Stored data:
=-=-=-=-=

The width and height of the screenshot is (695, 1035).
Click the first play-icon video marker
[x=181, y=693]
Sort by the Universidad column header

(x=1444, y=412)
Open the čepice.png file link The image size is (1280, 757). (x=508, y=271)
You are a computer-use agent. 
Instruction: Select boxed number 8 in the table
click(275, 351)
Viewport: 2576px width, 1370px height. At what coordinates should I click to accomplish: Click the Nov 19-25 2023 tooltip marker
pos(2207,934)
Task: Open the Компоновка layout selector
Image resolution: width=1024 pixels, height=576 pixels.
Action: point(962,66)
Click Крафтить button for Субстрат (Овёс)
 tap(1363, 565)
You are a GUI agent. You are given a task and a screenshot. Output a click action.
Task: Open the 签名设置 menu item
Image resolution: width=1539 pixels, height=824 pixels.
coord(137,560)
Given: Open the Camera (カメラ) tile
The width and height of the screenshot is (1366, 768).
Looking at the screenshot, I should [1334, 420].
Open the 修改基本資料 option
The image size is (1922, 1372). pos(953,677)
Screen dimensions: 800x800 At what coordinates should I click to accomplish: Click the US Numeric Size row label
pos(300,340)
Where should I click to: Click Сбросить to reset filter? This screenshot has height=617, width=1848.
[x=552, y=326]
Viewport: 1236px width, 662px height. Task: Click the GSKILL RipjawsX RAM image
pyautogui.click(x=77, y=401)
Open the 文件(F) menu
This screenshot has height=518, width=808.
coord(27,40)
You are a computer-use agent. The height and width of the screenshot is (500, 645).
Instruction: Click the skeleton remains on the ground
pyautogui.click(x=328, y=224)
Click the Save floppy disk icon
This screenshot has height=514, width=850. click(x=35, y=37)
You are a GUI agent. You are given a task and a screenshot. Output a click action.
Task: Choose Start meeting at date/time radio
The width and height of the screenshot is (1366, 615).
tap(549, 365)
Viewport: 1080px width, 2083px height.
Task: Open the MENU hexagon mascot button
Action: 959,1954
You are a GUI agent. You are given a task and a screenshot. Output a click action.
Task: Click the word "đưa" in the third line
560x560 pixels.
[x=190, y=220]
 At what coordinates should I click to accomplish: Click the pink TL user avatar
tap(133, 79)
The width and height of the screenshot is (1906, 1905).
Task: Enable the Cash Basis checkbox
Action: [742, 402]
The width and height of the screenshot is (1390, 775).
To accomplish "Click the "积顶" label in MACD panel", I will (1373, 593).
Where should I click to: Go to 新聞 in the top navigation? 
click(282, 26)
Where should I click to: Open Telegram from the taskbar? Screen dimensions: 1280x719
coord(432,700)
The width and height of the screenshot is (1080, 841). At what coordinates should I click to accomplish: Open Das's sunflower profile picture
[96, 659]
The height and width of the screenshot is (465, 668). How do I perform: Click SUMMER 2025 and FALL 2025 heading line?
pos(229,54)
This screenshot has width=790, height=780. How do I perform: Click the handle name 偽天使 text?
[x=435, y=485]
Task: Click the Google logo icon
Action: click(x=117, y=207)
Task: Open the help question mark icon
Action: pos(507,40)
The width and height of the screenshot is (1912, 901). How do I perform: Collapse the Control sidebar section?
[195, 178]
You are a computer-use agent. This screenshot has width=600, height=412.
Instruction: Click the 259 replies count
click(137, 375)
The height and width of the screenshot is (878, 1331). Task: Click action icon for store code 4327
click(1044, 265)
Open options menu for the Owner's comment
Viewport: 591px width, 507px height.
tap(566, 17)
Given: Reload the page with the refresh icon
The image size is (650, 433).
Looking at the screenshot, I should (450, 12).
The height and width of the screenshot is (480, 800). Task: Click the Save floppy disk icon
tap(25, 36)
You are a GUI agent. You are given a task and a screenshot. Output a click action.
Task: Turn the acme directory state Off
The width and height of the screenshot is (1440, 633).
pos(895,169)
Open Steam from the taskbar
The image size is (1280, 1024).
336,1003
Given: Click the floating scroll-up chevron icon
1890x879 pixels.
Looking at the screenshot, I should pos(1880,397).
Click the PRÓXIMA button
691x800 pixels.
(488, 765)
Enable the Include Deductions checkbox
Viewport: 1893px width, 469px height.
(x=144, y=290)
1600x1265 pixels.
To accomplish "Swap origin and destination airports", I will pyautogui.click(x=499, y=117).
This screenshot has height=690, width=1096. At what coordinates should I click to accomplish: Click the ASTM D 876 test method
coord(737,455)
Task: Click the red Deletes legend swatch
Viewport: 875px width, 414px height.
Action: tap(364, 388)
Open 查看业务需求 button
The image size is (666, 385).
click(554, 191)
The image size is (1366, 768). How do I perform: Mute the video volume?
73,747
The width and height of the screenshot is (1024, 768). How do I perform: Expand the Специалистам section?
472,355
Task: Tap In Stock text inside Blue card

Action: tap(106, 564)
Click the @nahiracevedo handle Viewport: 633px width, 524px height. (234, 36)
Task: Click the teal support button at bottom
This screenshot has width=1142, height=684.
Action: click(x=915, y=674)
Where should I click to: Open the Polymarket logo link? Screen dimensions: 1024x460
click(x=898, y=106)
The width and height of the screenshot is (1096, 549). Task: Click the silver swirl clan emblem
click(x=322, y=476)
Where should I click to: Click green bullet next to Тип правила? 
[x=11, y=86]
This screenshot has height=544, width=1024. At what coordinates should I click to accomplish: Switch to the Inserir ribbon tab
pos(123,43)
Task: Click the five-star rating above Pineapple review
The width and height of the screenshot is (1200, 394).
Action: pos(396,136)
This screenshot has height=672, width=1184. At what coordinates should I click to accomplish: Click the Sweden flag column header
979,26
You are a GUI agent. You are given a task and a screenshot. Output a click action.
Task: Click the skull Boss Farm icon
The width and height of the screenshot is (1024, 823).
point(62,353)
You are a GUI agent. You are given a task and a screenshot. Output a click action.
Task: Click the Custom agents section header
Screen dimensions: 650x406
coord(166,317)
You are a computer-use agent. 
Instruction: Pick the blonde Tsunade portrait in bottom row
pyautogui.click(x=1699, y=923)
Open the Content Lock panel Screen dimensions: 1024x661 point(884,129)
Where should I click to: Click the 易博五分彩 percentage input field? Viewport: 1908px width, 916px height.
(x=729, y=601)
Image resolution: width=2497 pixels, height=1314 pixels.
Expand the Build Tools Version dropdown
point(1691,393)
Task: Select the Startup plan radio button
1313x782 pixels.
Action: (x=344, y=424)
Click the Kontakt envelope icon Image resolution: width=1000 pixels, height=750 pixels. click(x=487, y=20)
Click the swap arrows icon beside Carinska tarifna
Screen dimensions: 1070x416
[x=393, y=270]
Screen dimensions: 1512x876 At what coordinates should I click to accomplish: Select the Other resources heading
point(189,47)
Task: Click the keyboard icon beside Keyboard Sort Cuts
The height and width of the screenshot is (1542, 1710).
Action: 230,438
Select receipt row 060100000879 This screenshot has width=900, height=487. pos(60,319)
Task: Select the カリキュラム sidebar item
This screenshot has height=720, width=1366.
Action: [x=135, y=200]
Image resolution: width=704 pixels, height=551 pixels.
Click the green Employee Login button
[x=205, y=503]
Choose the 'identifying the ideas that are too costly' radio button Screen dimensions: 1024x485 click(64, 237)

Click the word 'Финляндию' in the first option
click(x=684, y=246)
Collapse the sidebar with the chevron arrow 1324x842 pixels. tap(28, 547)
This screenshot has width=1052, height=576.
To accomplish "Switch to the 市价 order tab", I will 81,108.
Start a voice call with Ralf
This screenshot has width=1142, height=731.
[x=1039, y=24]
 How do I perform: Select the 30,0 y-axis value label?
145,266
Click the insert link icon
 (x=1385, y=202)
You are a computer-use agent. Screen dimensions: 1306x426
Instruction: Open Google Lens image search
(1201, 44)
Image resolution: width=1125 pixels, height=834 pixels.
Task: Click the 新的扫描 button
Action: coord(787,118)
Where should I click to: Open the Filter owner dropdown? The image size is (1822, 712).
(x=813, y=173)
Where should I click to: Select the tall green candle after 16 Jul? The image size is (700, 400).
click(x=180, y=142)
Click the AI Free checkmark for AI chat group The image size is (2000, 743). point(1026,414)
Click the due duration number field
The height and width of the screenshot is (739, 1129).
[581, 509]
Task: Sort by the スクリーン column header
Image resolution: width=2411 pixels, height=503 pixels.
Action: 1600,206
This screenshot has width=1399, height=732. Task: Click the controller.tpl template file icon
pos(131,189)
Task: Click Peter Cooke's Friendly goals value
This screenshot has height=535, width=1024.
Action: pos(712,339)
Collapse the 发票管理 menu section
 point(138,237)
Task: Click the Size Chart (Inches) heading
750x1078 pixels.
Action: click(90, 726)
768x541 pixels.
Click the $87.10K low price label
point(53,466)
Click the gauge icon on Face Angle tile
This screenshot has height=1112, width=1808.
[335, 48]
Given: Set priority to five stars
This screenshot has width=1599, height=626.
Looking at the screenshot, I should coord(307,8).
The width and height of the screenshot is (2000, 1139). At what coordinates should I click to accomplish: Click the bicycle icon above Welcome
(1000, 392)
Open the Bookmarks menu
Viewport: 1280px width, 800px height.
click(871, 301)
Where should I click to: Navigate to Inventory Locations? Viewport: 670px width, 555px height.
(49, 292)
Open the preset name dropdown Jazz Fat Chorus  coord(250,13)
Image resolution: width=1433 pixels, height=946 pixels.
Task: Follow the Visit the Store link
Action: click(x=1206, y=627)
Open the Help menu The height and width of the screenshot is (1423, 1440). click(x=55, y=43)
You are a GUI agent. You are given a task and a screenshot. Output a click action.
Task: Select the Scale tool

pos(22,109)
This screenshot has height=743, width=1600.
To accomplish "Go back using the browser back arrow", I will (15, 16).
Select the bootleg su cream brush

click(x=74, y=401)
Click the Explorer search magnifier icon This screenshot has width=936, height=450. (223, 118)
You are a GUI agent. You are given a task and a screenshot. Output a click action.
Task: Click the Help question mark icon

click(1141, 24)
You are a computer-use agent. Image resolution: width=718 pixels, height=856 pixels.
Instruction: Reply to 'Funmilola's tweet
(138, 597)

=-=-=-=-=

**Assignment**
From the entries above, extract each line containing "panel".

**Written response**
To accomplish "Click the "积顶" label in MACD panel", I will (1373, 593).
Open the Content Lock panel Screen dimensions: 1024x661 point(884,129)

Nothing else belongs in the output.